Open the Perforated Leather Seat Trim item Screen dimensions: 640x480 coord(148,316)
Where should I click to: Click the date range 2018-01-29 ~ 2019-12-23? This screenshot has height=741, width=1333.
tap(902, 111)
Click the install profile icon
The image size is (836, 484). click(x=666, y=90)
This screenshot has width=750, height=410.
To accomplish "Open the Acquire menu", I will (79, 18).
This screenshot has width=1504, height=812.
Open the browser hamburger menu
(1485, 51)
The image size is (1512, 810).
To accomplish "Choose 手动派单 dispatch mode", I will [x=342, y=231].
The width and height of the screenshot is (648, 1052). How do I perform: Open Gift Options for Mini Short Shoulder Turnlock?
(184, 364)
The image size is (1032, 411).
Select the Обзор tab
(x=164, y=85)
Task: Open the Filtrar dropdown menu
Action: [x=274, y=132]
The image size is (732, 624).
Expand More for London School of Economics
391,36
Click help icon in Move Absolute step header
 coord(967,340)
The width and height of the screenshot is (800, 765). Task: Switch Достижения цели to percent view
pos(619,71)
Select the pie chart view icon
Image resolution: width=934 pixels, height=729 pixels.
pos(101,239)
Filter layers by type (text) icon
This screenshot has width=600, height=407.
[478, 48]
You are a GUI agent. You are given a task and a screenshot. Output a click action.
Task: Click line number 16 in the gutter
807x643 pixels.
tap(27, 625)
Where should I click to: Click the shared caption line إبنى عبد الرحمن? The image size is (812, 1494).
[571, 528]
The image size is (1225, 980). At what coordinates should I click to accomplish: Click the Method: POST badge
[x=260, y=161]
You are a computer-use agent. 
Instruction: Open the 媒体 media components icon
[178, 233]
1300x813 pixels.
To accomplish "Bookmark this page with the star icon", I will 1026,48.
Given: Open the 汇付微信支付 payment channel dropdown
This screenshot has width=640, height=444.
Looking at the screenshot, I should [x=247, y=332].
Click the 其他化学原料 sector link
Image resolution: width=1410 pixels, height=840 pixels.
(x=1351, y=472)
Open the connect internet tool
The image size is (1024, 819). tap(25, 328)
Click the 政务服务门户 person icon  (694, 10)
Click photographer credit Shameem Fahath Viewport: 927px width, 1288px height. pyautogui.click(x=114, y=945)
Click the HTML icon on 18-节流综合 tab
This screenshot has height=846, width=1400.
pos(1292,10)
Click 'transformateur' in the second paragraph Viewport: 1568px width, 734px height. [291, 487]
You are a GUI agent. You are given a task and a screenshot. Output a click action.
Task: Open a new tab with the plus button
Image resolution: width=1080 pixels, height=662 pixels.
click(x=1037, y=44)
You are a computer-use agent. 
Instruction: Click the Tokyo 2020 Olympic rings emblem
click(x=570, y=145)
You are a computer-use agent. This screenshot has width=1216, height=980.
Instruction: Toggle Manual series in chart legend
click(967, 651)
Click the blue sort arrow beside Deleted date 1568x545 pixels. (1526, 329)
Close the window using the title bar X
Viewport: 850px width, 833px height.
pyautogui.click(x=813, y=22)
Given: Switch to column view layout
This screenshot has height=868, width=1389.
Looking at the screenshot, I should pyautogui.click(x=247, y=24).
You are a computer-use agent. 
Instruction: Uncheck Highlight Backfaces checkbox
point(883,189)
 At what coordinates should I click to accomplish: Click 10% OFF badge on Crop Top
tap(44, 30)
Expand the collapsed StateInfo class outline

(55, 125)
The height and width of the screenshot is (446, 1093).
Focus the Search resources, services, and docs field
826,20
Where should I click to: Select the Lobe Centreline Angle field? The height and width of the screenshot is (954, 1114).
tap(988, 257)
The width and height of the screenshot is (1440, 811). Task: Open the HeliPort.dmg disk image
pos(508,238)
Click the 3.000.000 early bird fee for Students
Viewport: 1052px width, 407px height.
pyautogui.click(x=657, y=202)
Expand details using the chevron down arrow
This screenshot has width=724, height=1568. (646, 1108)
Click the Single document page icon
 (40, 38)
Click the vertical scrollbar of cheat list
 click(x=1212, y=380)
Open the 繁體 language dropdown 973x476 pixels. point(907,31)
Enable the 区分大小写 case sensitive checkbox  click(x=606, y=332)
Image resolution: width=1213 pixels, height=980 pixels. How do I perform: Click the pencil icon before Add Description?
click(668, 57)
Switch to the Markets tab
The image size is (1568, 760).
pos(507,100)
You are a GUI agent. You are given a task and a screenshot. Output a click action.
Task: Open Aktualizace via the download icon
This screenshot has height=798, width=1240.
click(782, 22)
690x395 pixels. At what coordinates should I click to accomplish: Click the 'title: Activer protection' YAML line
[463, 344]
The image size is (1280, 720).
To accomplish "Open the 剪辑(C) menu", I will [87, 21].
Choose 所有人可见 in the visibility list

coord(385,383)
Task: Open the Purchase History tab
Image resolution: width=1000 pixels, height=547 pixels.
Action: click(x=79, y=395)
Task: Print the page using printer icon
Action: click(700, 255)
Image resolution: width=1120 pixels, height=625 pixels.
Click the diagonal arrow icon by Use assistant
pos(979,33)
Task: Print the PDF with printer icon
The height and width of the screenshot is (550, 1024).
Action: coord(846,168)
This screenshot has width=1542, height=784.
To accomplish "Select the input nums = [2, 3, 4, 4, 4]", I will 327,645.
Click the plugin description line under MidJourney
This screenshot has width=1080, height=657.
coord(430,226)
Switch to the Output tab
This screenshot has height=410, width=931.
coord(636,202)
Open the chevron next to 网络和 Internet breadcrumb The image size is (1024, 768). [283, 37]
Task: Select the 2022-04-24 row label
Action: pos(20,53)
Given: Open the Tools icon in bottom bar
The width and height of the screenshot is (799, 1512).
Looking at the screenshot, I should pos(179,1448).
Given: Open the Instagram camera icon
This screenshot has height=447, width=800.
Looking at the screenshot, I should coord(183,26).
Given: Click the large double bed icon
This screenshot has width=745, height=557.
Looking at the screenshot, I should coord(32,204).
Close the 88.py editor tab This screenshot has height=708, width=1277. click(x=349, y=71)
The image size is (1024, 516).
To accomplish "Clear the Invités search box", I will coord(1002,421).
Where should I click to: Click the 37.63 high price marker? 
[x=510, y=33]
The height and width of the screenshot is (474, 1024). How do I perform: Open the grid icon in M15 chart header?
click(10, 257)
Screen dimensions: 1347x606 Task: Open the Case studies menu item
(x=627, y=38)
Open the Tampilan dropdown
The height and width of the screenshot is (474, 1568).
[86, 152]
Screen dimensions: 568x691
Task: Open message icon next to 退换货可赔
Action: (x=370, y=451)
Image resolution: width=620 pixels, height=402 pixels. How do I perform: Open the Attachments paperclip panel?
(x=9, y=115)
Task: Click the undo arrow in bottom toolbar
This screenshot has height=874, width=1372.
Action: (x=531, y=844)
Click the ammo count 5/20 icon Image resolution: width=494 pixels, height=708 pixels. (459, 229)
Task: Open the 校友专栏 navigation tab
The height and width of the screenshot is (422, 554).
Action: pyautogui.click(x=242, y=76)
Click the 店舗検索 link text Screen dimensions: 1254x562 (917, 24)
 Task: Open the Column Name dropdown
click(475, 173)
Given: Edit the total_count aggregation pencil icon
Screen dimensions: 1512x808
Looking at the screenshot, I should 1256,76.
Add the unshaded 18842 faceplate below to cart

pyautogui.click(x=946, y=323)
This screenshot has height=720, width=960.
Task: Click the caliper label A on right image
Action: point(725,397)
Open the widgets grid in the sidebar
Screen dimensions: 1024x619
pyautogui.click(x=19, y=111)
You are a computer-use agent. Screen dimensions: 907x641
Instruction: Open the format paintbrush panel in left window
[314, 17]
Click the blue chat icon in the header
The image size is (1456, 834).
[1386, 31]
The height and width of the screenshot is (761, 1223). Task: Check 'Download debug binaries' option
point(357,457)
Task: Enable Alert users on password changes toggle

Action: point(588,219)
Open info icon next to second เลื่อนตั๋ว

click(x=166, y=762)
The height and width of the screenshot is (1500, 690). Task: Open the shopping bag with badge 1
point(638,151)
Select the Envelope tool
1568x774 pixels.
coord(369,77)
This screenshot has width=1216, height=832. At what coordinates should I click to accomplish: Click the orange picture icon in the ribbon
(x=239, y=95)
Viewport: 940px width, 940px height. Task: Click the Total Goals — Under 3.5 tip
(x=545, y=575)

# # #

PROBLEM REQUIREMENTS: The word is "bottom". Copy every line above where it appears.

WRITTEN SOLUTION:
Given: Open the Tools icon in bottom bar
Task: Click the undo arrow in bottom toolbar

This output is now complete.